═════ TEXTABSCHNITT ═════

Die Mehrheit der Deutschen will gewerbsmäßig organisierte Sterbehilfe erlauben. 49 Prozent sind dafür, wie eine Emnid-Umfrage für “Bild am Sonntag“ (BamS) ergab. 41 Prozent plädieren hingegen dafür, Sterbehilfe gegen Geld unter Strafe zu stellen - so wie es jetzt auch die Bundesregierung plant.

Berlin (dapd). Die Mehrheit der Deutschen will gewerbsmäßig organisierte Sterbehilfe erlauben. 49 Prozent sind dafür, wie eine Emnid-Umfrage für "Bild am Sonntag" (BamS) ergab. 41 Prozent plädieren hingegen dafür, Sterbehilfe gegen Geld unter Strafe zu stellen - so wie es jetzt auch die Bundesregierung plant. Mehrere Abgeordnete forderten zudem, dass bei der Bundestagsabstimmung über das heikle Thema der Fraktionszwang aufgehoben wird.

In dem Gesetzentwurf von Justizministerin Sabine Leutheusser-Schnarrenberger (FDP) geht es darum, gewerbsmäßig organisierte Sterbehilfe unter Strafe zu stellen. Es soll also strafbar sein, Hilfe zum Suizid anzubieten, um damit Gewinne zu machen.

═════ DATENAUSZUG ═════

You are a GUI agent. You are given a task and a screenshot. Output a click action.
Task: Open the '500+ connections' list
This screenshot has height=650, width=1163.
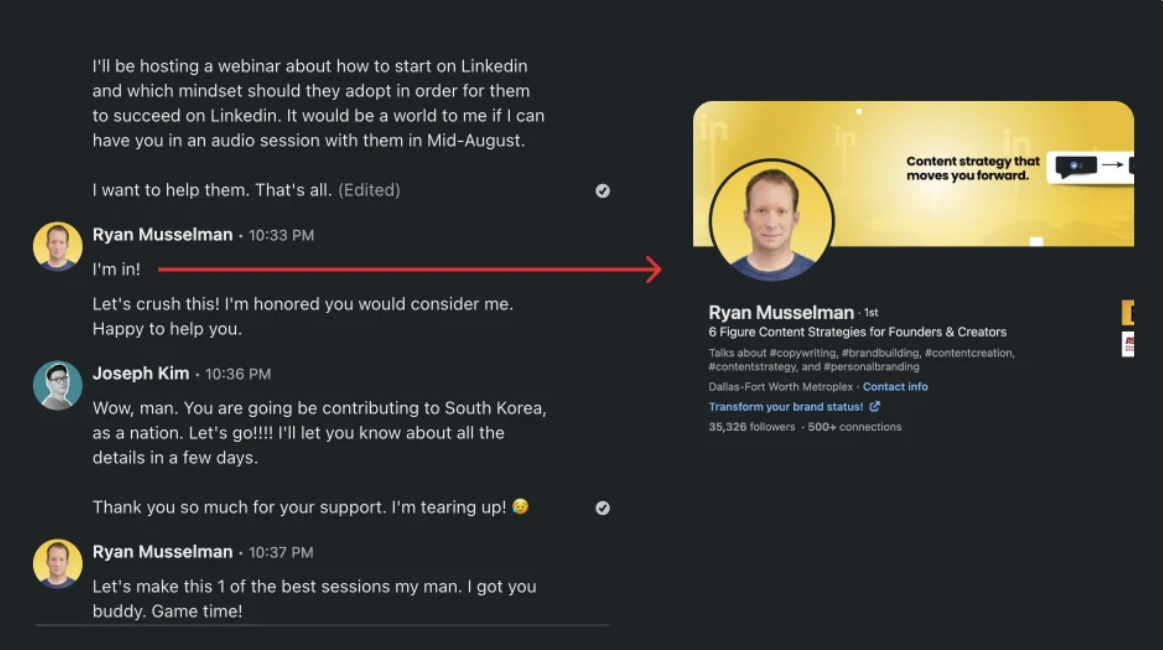(x=854, y=427)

═════

**ARBEITSAUFTRAG 1**
Wie viel Prozent der Befragten wollen laut dem Textabschnitt über die Sterbehilfe-Umfrage Sterbehilfe gegen Geld unter Strafe stellen?
**ARBEITSAUFTRAG 2**
Schreibe den Textabschnitt über die Sterbehilfe-Umfrage nach seinem letzten Satz weiter.

**ERGEBNIS 1**
41 Prozent

**ERGEBNIS 2**
Für Aufregung sorgt aber nun eine Passage, wonach enge Angehörige oder Freunde Todkranke straflos dabei unterstützen dürfen, organisierte Sterbehilfe in Anspruch zu nehmen. Diese Strafbefreiung soll ausnahmsweise auch für Ärzte und Pfleger gelten, wenn sie dem Sterbewilligen persönlich sehr nahestehen. Die Bundesärztekammer kritisiert, dies wäre eine "gesetzliche Grundlage für Ärzte als Sterbehelfer".

Die Union im Bundestag pocht deswegen auf Nachbesserungen. Es bedürfe einer Klarstellung im Sinne der Ärzte, sagte Fraktionschef Volker Kauder (CDU) der "Frankfurter Allgemeinen Sonntagszeitung". "Ärzte oder Pflegepersonal dürfen sich nicht am Geschäft mit dem Tod beteiligen."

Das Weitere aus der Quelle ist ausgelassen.